La decisión se ha formalizado en el pleno extraordinario celebrado el 13 de abril de 2026, en el que se ha anulado el acuerdo aprobado en noviembre de 2025 por el que el Consistorio planteaba una revisión de la tasa municipal en un servicio que lleva 25 años en funcionamiento.
La residencia de mayores de Almaraz de Duero, con 36 plazas, mantiene desde su apertura una gestión municipal continuada y una ordenanza fiscal que, según el Ayuntamiento, se venía actualizando de forma anual para ajustar costes y garantizar la sostenibilidad del servicio.
El alcalde, José Martín, ha explicado que la modificación anulada no suponía un cambio estructural del sistema, sino una actualización ordinaria cercana al 4%, habitual en ejercicios anteriores para adaptar los precios a la evolución de los costes de mantenimiento y atención asistencial.
Martín ha señalado además que la ordenanza incorporaba un mecanismo de carácter social, mediante el cual parte de los usuarios podía acceder a una reducción de hasta el 50% del coste de la plaza en función de sus ingresos, pensiones o ayudas de dependencia, con el objetivo de facilitar el acceso a este recurso en el medio rural.

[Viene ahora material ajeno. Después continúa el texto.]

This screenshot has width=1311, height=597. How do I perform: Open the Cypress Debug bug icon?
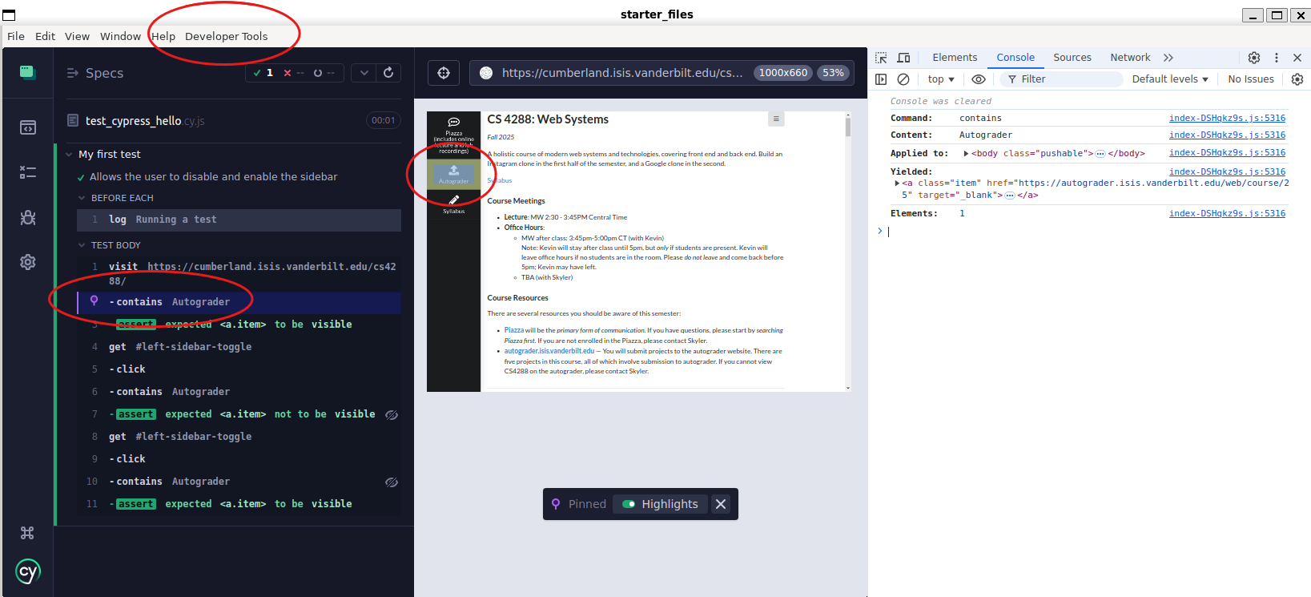(x=28, y=217)
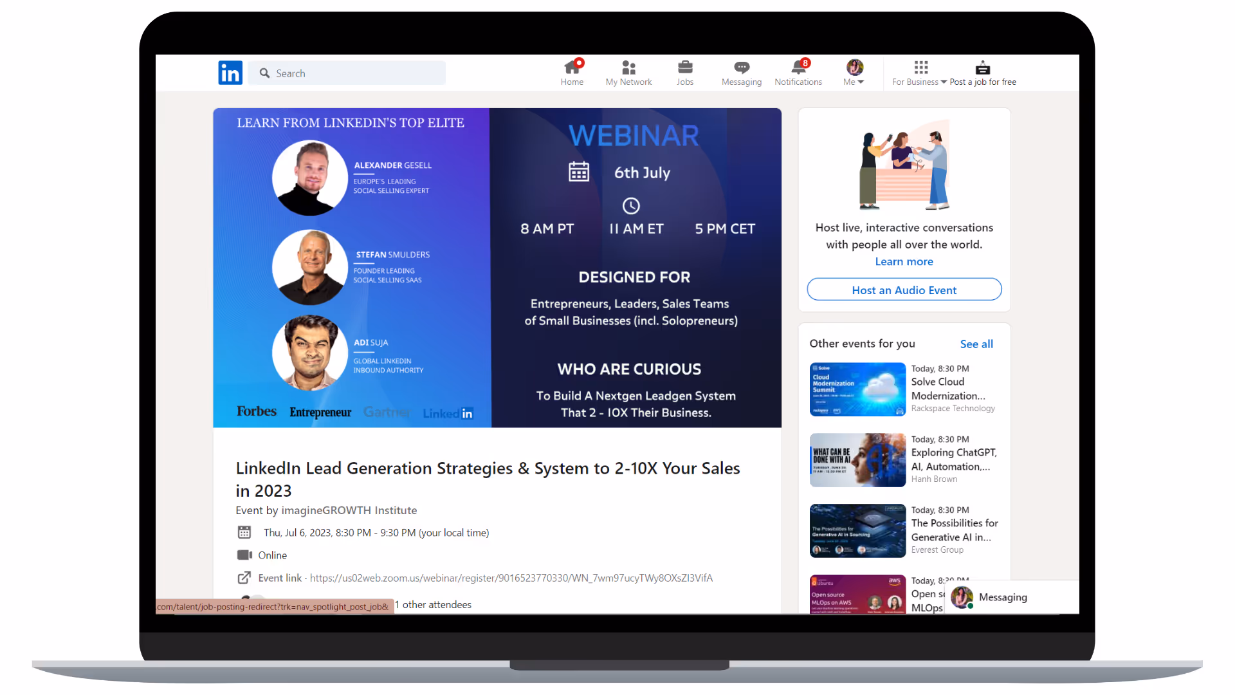Open the Jobs briefcase icon

685,68
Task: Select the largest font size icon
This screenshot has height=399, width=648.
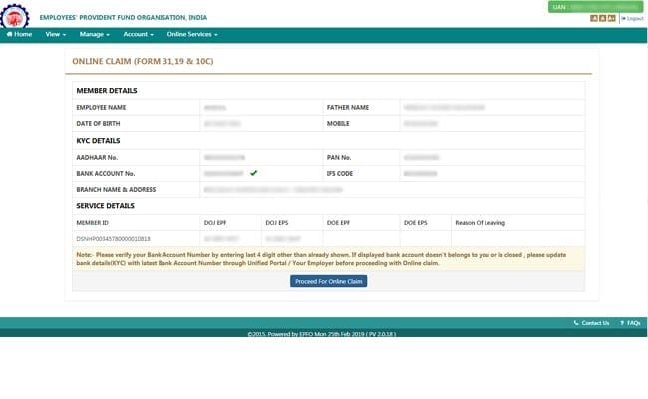Action: click(x=610, y=18)
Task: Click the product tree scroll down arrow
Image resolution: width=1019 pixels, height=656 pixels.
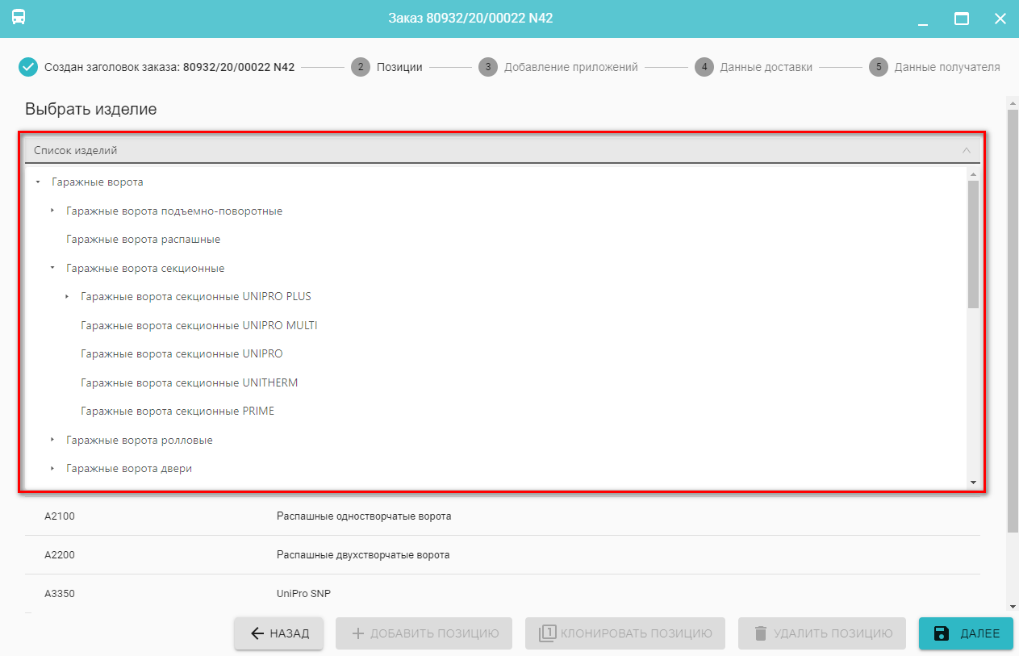Action: 973,483

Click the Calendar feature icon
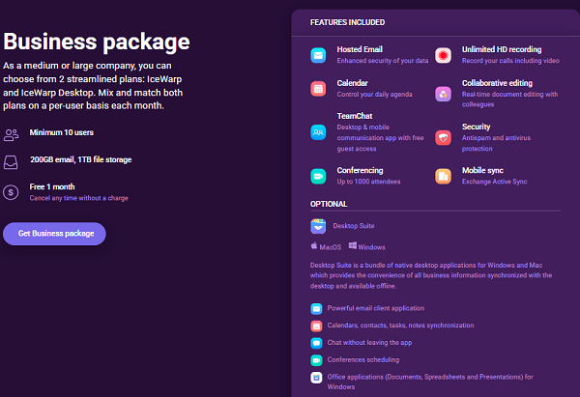[x=318, y=89]
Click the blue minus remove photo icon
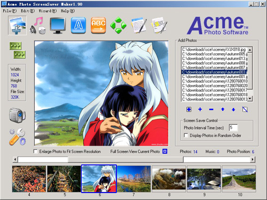This screenshot has height=200, width=267. pyautogui.click(x=211, y=109)
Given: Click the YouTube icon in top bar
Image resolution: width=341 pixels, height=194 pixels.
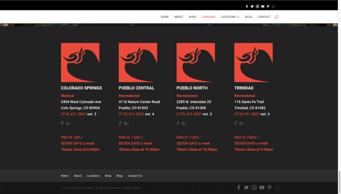Looking at the screenshot, I should click(x=263, y=6).
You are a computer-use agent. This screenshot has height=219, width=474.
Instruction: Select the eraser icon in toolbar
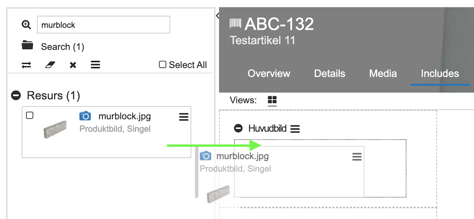pyautogui.click(x=50, y=65)
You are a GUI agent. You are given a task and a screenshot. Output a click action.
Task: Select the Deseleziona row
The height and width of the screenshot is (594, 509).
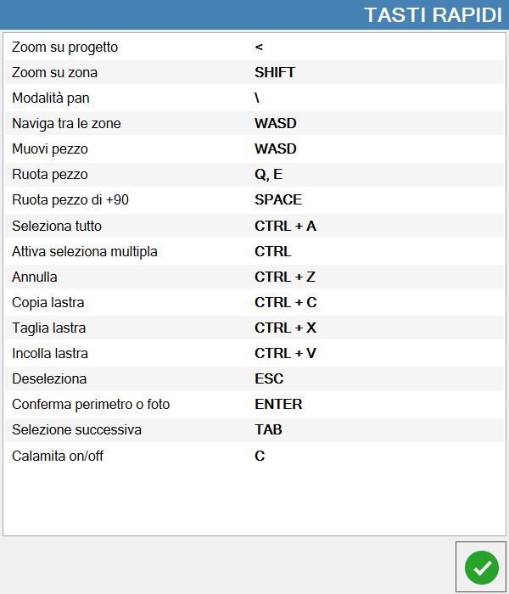255,378
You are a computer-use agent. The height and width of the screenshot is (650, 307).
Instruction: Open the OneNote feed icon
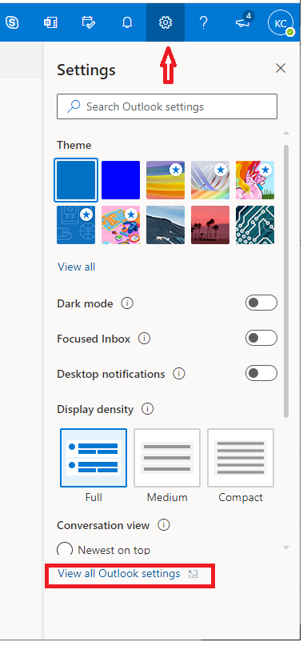[50, 22]
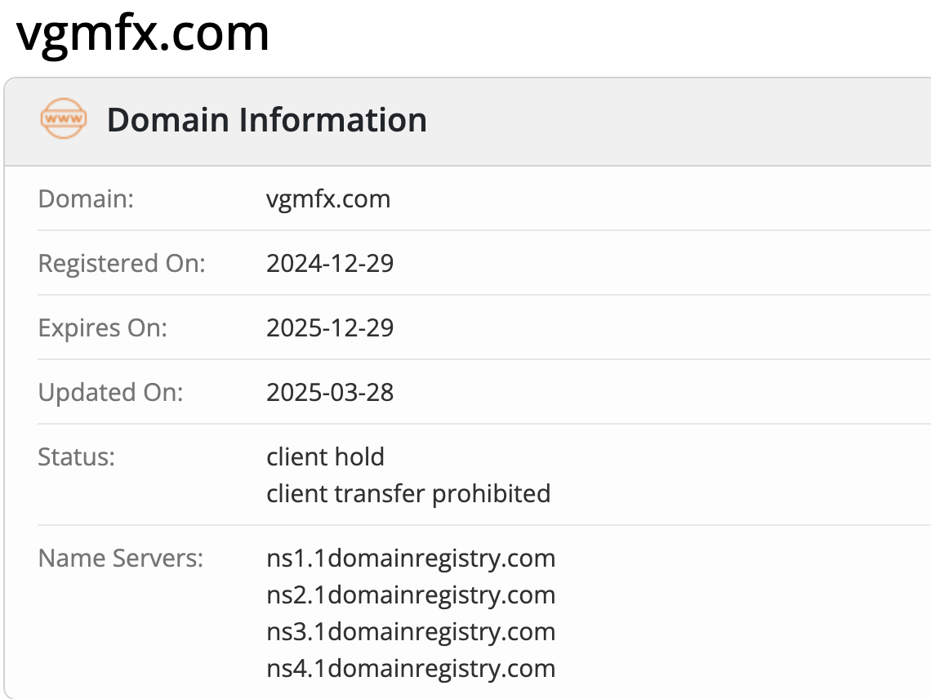Click the Domain: field label
This screenshot has width=931, height=699.
[86, 198]
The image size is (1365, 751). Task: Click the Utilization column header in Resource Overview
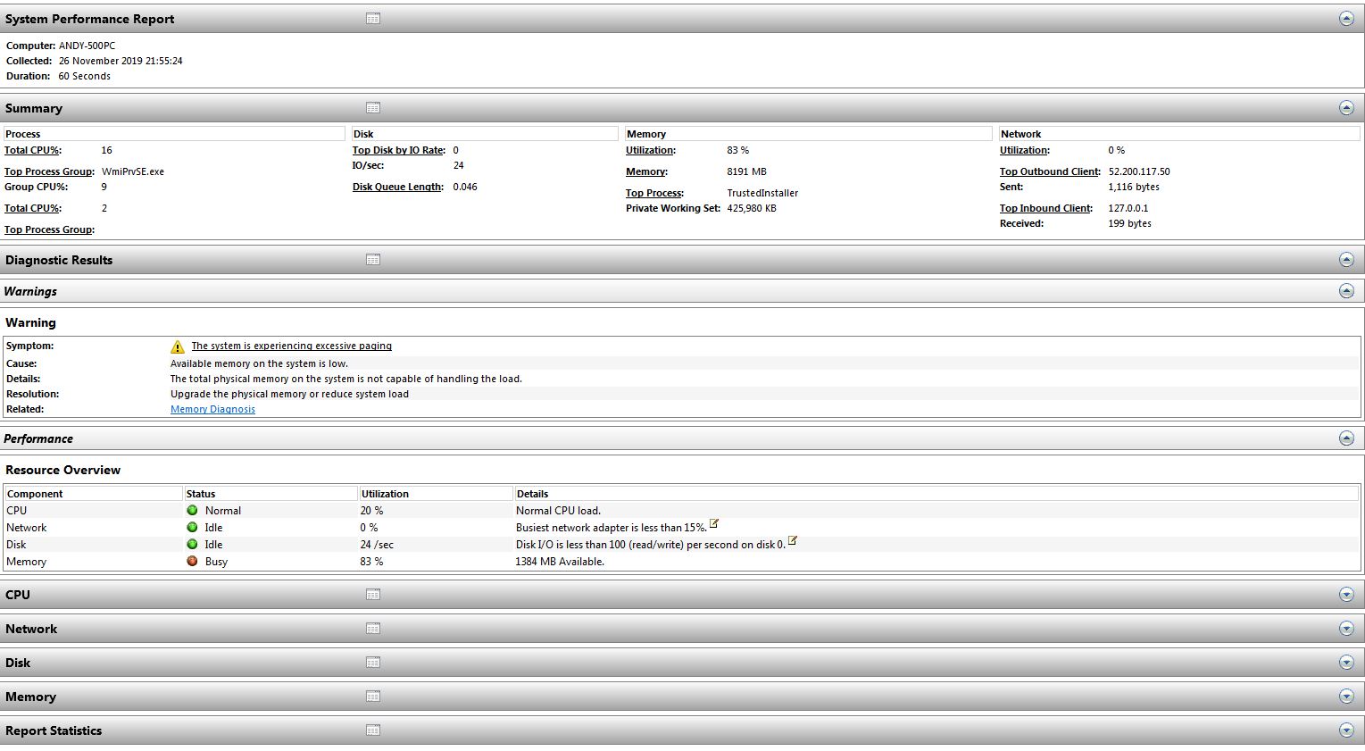pos(385,494)
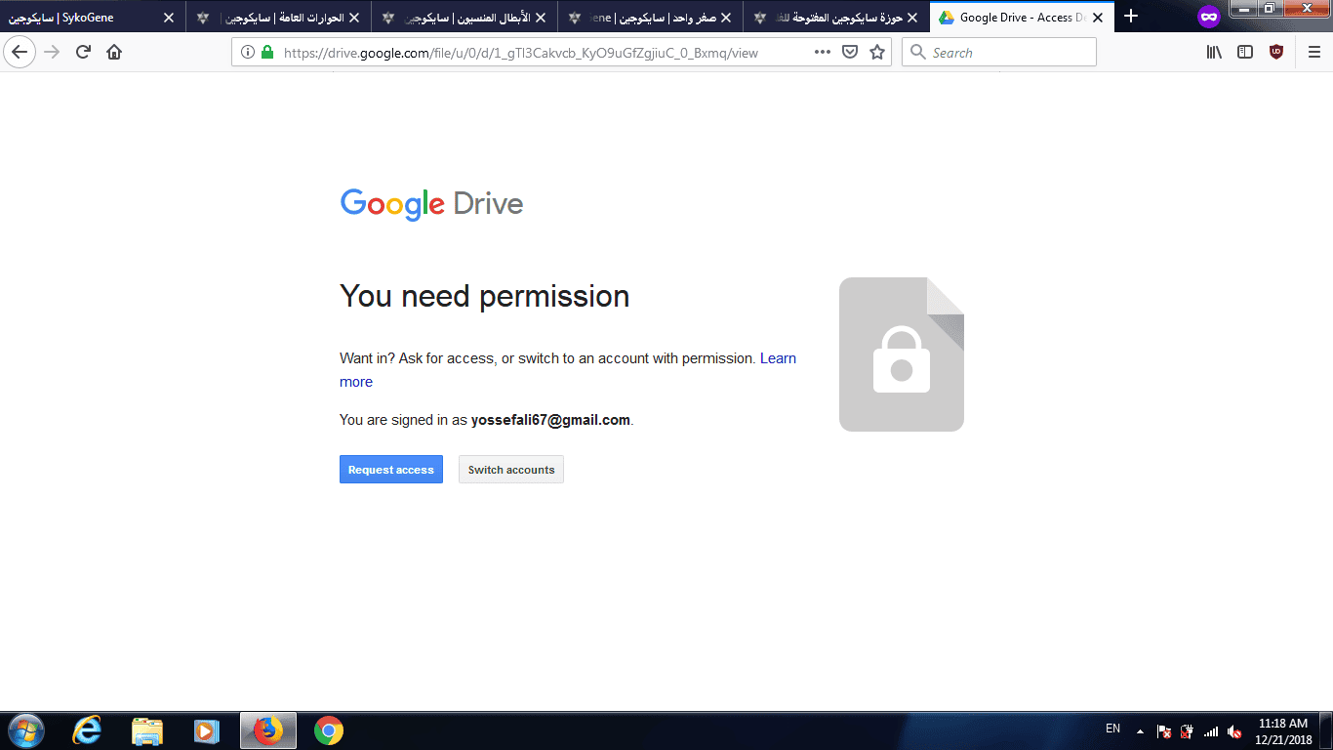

La resolución autonómica implica que el Ayuntamiento no podrá aplicar la subida prevista desde el 1 de enero de 2026, lo que afecta a la planificación económica del servicio, financiado en parte mediante estas tasas municipales.
El consistorio mantiene ahora la gestión de la residencia sin la actualización fiscal prevista y con una ordenanza que deberá adaptarse al criterio fijado por la administración autonómica, en un recurso que continúa siendo uno de los servicios públicos esenciales del municipio desde hace más de dos décadas. El regidor resume el malestar institucional con una frase clara: “Ni hacen residencias ni nos dejan gestionarlas en condiciones”.